Emily

“My contribution is a logbook entry composed one month after services migrated off-campus. This migration coincided with the closure of elementary schools, and the resulting complexities are visible in this entry: clients pivoted between Blackboard, Bluejeans, Skype, Zoom, while those left behind by the digital divide called my landline. This entry is a palimpsest of names written, erased, then rewritten in step with the volatility of that time – registering the collective attempt to regain ballast during a period of unprecedented precarity.” – Emily Arvay

photo of journal entry

Sample journal entry from Emily’s daily logbook during the COVID-19 lockdown and elementary school closures.

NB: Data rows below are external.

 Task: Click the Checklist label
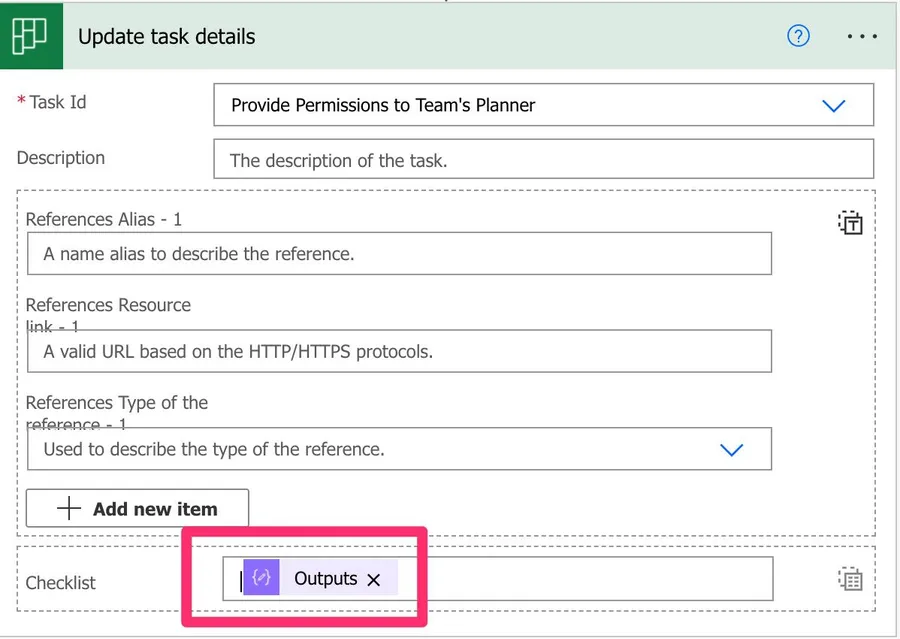[61, 582]
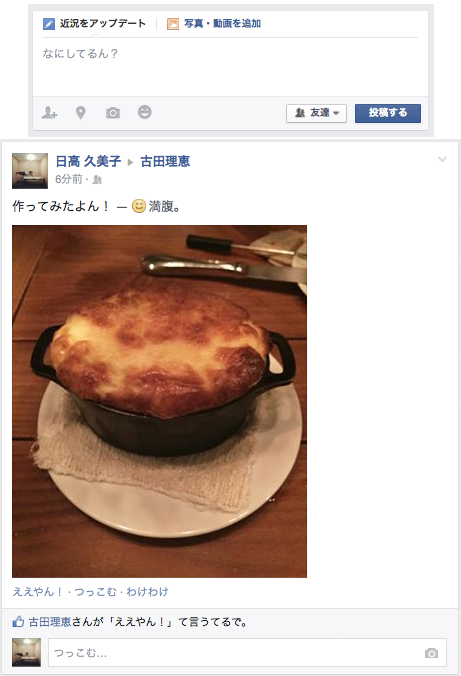461x676 pixels.
Task: Attach photo via comment box camera icon
Action: (431, 653)
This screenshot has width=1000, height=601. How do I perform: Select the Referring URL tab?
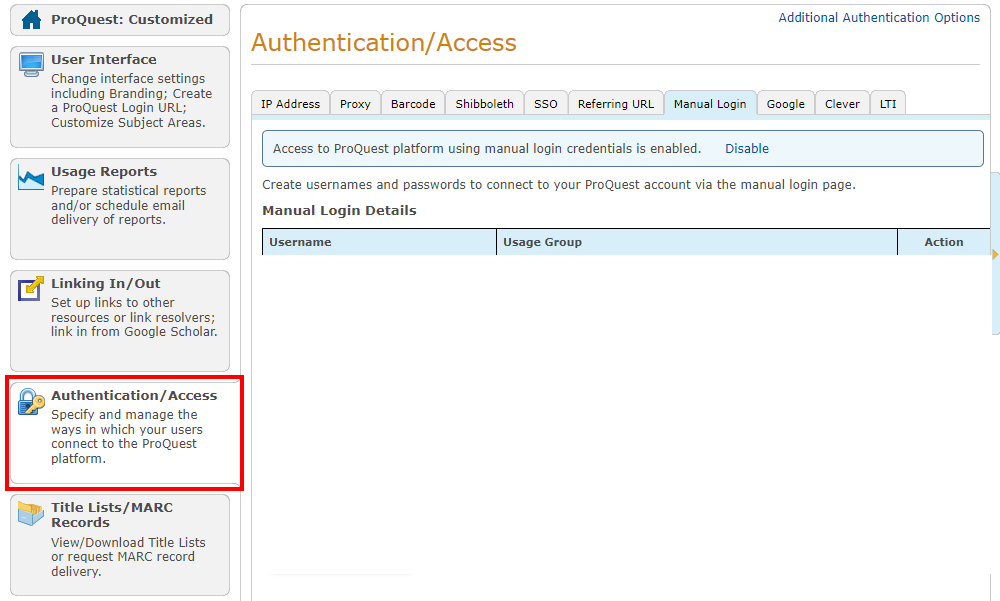coord(615,103)
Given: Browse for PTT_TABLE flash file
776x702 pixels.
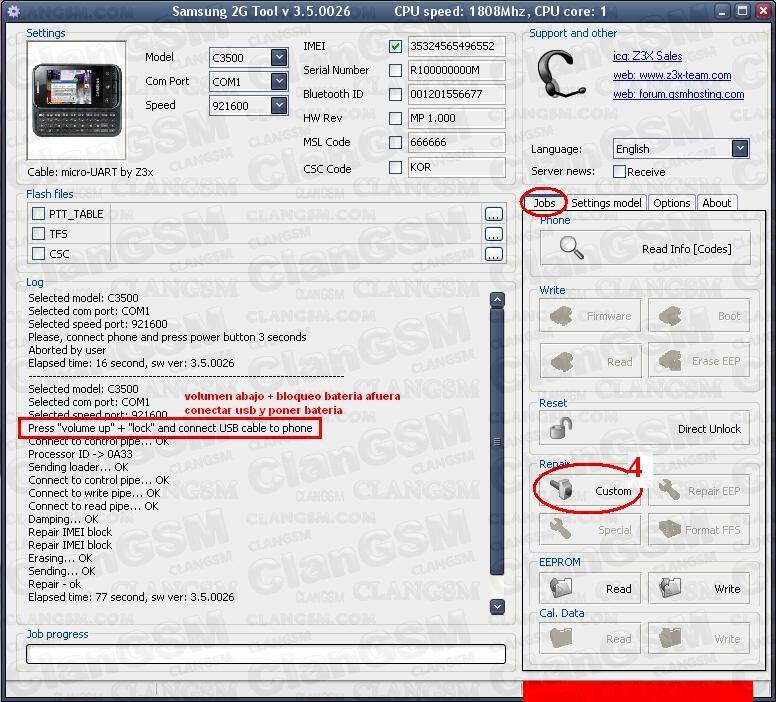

On this all-too-typical day, roughly a third of scheduled appointments were either cancelled or rescheduled. Also apparent in this logbook entry is the scheduling of a mid-morning team meeting and mid-afternoon division meeting likely purposed to troubleshoot some of these emergent complexities.  Strikingly, the team meeting item is followed by a parenthetical note-to-self to discuss pressing technological or logistical questions jotted on the reverse page. Finally, this entry contains a lunchtime reminder to email clients booked for the following day to confirm a preferred modality of engagement. What cannot be discerned from this logbook entry is the context of school-aged children (then aged 6 and 11) thrust into homeschooling, and the subsequent array of platforms, user-IDs, passcodes, and electronic devices needed to fulfill age-appropriate literary and numeracy learning outcomes. In retrospect, the very act of keeping and updating this daily logbook was an adaptive attempt to restore some semblance of order to otherwise chaotic conditions.

Teaching strategies

In light of the aforementioned conditions, my teaching strategies shifted to accommodate student-identified needs and objectives. Academic skills workshops once held in-person migrated online and, in lieu of “four corners” think-pair-share activities and hardcopy handouts, I turned to Zoom breakout rooms and annotation tools to pique and sustain student engagement. Likewise, my tutoring strategies shifted: non-verbal cues previously perceivable during an in-person appointment proved much harder to discern over Zoom, and the warmth of tone previously established during an in-person consultation proved more difficult to convey in the comment “bubbles” applied to an uploaded draft. In response to such challenges, my teaching and tutoring strategies became more overt. Since I could no longer “sense” student receptivity, I would check-in more often with verbal elicitation questions. Since I could no longer establish a warm and welcoming rapport verbally, I  peppered written feedback  with intermittent praise. Though forged as an adaptive response to crises, these recently acquired teaching and tutoring strategies have permitted me to take more risks and be bolder in my engagements with students.

Emily Arvay

In my current role, I coordinate the CAC’s Learning Strategies program and provide UVic students with tailored academic support through individual tutorial appointments, academic communication workshops, and group-led English Conversational Cafés. To assist students with their academic goals, my teaching practice centres on strength-based and self-regulated approaches to learning. There is nothing I love more than to help students draw on their own strengths to excel in their upcoming academic presentations, papers, and assignments.